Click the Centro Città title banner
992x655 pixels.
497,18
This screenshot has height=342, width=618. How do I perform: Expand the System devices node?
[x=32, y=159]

* * * * *

■ WHAT IS BEING ASKED:
Repeat word for word the lines running from the line containing "992x655 pixels." to the end of the entries above, inclusive.

■ YOUR RESPONSE:
992x655 pixels.
497,18
This screenshot has height=342, width=618. How do I perform: Expand the System devices node?
[x=32, y=159]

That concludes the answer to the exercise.